One of the main problems with cavernous lesions is that they are highly prone to hemorrhage and a source of tuberculous infection transmission. Collapse of these lesions greatly reduces the risk of hemoptysis and shortens the patient’s infectious stage. Because the majority of this type of cavernous lesions is of apicodorsal location, we consider that the Apicolytic Chondroflexing Thoracoplasty is an effective surgical technique for PTB.
The containment of the post-operative re-expansion of the lung is the key to keep closed any cavernous process caused by tuberculosis. Bringing down the upper portion of the lung by the operative detachment of the parietal pleura allows the complete collapse of the pulmonary apex, and the chondrosternal flexion keeps the tuberculous cavity firmly collapsed without the need of anything else but the rigidity of the bent ribs (Figures 1B, 2B & 3B), with the additional advantage of preserving the residual parenchyma.
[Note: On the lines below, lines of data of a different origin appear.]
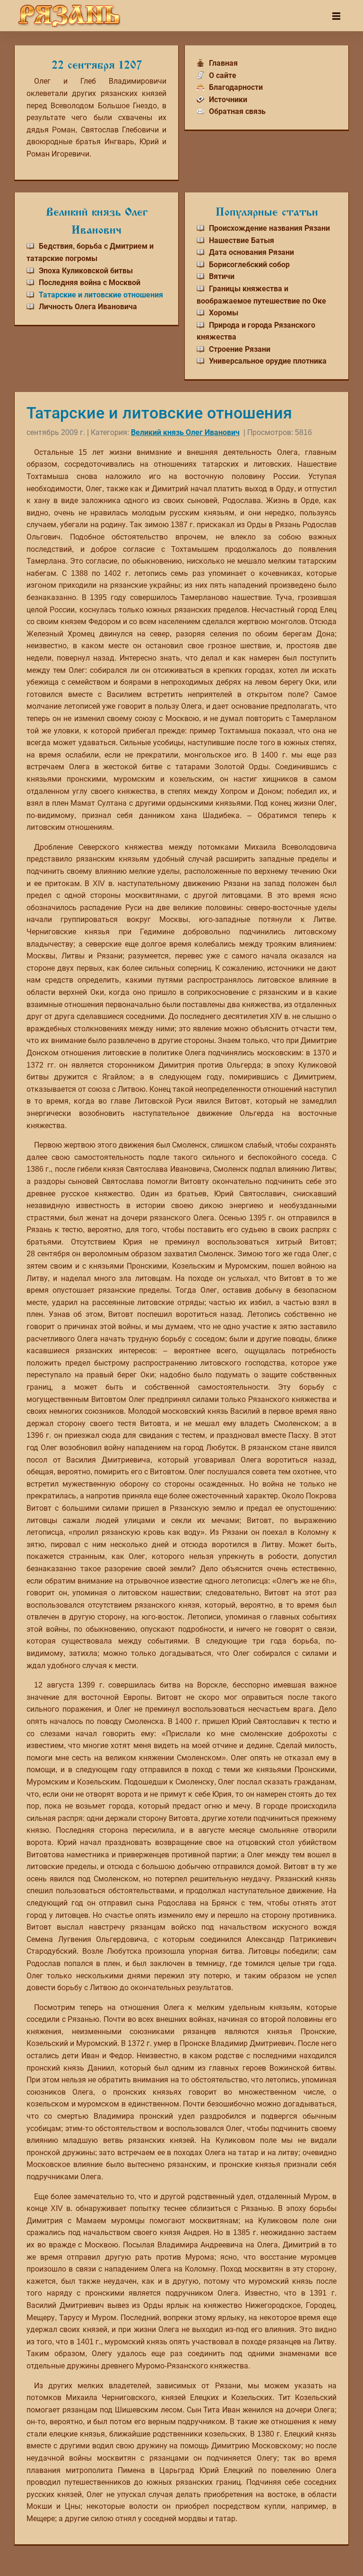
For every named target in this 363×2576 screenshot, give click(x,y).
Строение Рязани (239, 349)
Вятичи (221, 276)
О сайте (222, 75)
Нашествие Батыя (241, 240)
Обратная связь (237, 111)
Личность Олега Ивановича (88, 307)
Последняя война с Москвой (89, 282)
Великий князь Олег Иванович (185, 432)
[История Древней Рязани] (69, 15)
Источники (228, 100)
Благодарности (236, 87)
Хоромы (223, 313)
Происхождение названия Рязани (269, 228)
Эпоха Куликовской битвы (86, 271)
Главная (223, 63)
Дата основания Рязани (251, 252)
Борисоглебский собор (249, 265)
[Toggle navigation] (336, 16)
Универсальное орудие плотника (268, 361)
Patient deformation was a chief concern for the indication and practice of thoracoplasty [1-2]. With the technique presented here such deformation is not an issue because the conservation of the first rib and the anterior and medium scalene muscles are left intact, avoiding the disfiguring cervico-thoracic scoliosis. In addition, it is remarkable that once the cavity is securely collapsed, the dissemination nodules spontaneously evolve to calcification (Figures 1C & 2C). Moreover, these patients did not relapse during an over 20-year follow-up period.
In conclusion, the irreversible collapse of tuberculous caverns through the surgical technique presented here produces the cicatrization and calcification of cavernous lesions and dissemination nodules, without any ostensible anatomical deformation. Furthermore, the collapse of these lesions eliminates life-threatening hemoptysis and drastically shortens the time during which the patient is infectious. With proper selection of patients and early decision for surgical intervention, this technique can be a crucial adjunct for the treatment of complicated, treatment failure and MDR-PTB.